Top of PROVIDED MATERIAL

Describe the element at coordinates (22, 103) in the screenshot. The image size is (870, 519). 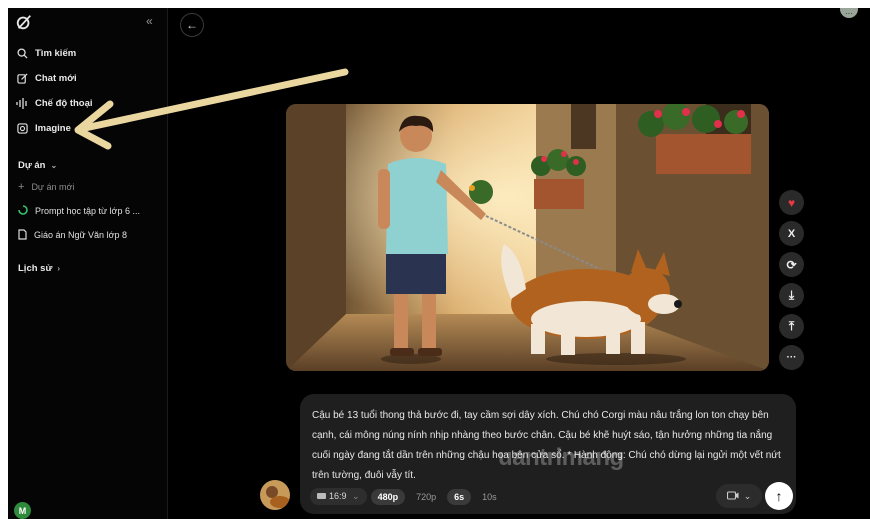
I see `voice-wave-icon` at that location.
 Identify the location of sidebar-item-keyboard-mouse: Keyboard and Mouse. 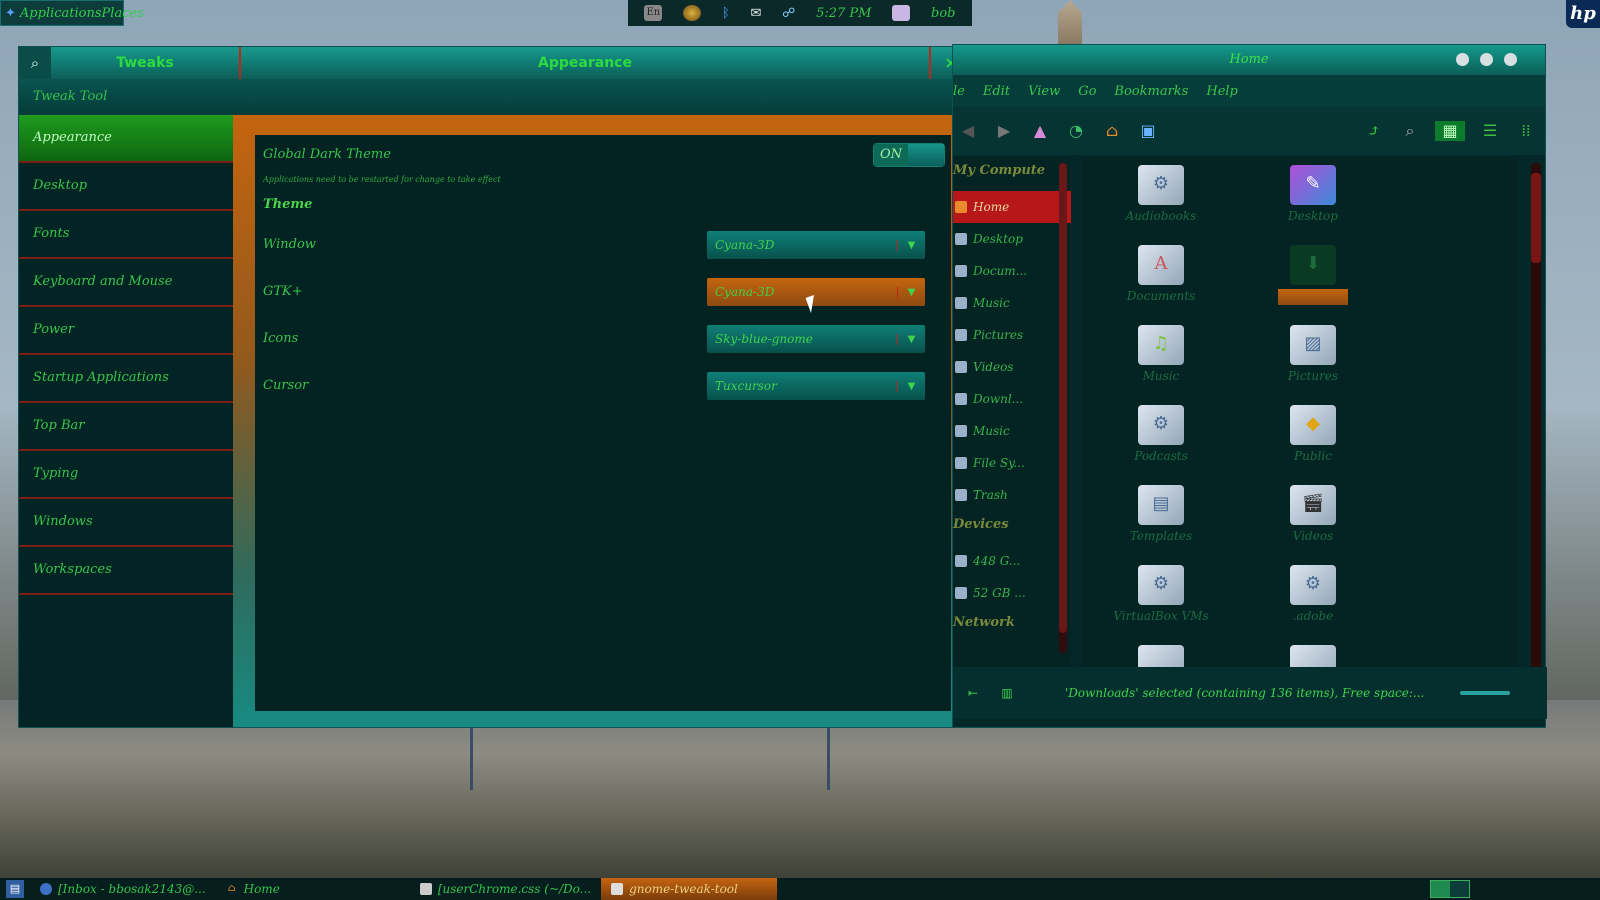
(126, 283).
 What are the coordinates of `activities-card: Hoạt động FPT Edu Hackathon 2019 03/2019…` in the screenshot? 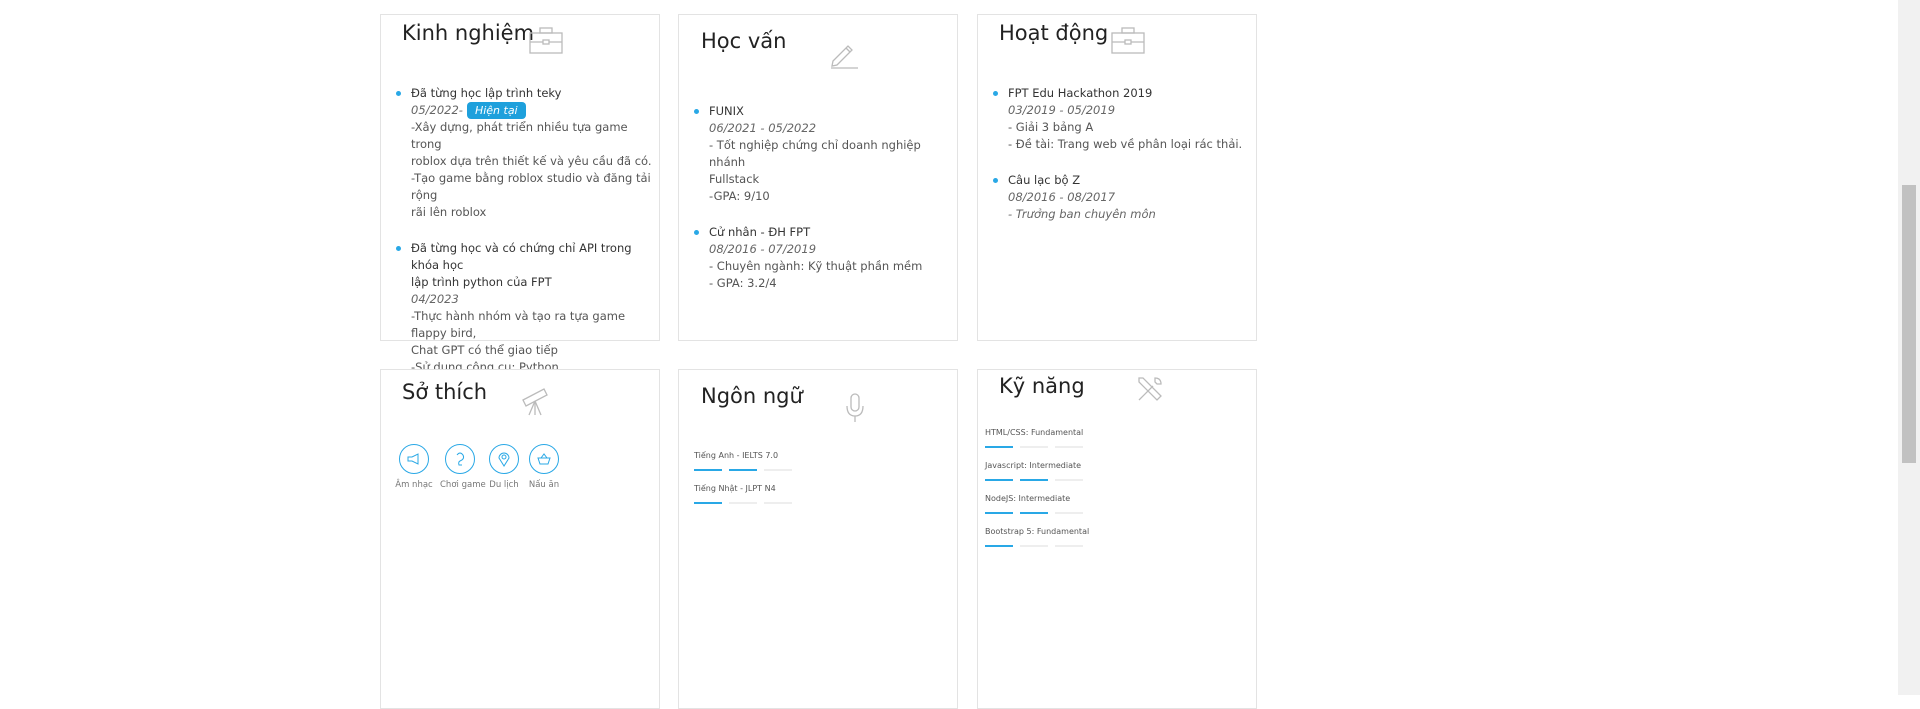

Bottom of PROVIDED MATERIAL

• WHAT THIS TASK INVOLVES: Can you write out all of the data above again with each "screenshot" changed to "screen capture", everything else untouched and the pictures left out?

• OUTPUT OF THE EXERCISE:
Describe the element at coordinates (22, 103) in the screen capture. The image size is (870, 519). 
I see `voice-wave-icon` at that location.
 Identify the location of sidebar-item-keyboard-mouse: Keyboard and Mouse. 
(126, 283).
 What are the coordinates of `activities-card: Hoạt động FPT Edu Hackathon 2019 03/2019…` in the screen capture? 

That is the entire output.